I think it's more around 1/3 of the population.
Not sure about climate. Except for Vancouver, pretty much all major cities in Canada are susceptible to the sort of unpleasant cold that you'd think would drive people away. But Alberta and I think to a lesser extent Saskatchewan have both recently had big explosions in population and development, and they both have dreadful climates.

Sorry for the many xposts.

salsa shark, Thursday, 10 June 2010 20:10 (sixteen years ago)

distance to american border is also a factor and it doesn't hurt that 'geographic closeness to closest trading partner' is positively correlated w/ warmer climate

iatee, Thursday, 10 June 2010 20:27 (sixteen years ago)
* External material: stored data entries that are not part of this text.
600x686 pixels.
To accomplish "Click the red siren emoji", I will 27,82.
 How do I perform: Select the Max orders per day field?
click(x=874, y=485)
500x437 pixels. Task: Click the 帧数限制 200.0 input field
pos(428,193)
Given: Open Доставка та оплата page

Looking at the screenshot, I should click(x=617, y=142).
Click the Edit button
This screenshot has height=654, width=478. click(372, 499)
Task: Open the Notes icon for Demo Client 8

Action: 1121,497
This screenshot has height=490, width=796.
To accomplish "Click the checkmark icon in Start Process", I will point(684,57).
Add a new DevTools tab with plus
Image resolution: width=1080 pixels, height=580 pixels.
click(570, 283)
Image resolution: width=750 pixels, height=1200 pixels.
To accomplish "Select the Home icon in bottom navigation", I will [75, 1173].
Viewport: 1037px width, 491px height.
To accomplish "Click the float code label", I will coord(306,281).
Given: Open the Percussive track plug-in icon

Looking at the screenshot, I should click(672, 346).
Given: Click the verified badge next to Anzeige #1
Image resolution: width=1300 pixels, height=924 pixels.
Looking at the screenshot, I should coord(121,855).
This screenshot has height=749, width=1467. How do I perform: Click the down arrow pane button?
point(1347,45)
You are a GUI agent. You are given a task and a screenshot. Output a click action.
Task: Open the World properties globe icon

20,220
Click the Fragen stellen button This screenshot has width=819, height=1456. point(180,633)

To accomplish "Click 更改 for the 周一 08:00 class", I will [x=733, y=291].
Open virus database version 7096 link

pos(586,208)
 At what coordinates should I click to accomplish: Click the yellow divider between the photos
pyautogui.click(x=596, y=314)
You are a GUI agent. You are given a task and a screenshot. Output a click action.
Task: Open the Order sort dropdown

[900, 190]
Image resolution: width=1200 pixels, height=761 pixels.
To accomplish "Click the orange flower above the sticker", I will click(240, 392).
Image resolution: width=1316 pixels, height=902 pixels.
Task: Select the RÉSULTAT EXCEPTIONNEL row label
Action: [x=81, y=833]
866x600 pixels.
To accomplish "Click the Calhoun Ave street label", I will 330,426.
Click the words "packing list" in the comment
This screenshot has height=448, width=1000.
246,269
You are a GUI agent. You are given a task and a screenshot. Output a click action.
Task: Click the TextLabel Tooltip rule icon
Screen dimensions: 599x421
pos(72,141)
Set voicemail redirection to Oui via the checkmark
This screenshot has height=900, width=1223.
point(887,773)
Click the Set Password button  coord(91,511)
Haha, I just realized, Laurel probably has me killfiled.

jaymc, Thursday, 10 June 2010 20:46 (sixteen years ago)

Certainly a lot of people who are able to do so will drive into the US to buy cars, TVs, other consumer goods etc (because they're cheaper and/or released earlier), but I don't think it's a dealbreaker for the average person to not be within driving distance of the border. The proximity is probably more beneficial to companies and governments and cities as a whole (for example, Toronto being able to ship its garbage to Michigan). Not sure it's a huge draw for individual people such as the suburb-dwellers who are the topic of this thread, though.

salsa shark, Thursday, 10 June 2010 21:38 (sixteen years ago)

right but where people end up living is related to companies and governments and cities as a whole...

iatee, Thursday, 10 June 2010 21:42 (sixteen years ago)

like I think you think that I was suggesting that people are like "hmmm I could live 70 miles from the US or 20 miles from the US - I'mna go w/ 20 - gotta get my walmart/nfl/etc. fix" - I'm sure nobody operates like this. rather, they're choosing between places are 70 miles and 20 miles from the US because those regions are developed for reasons that *are* related to the US.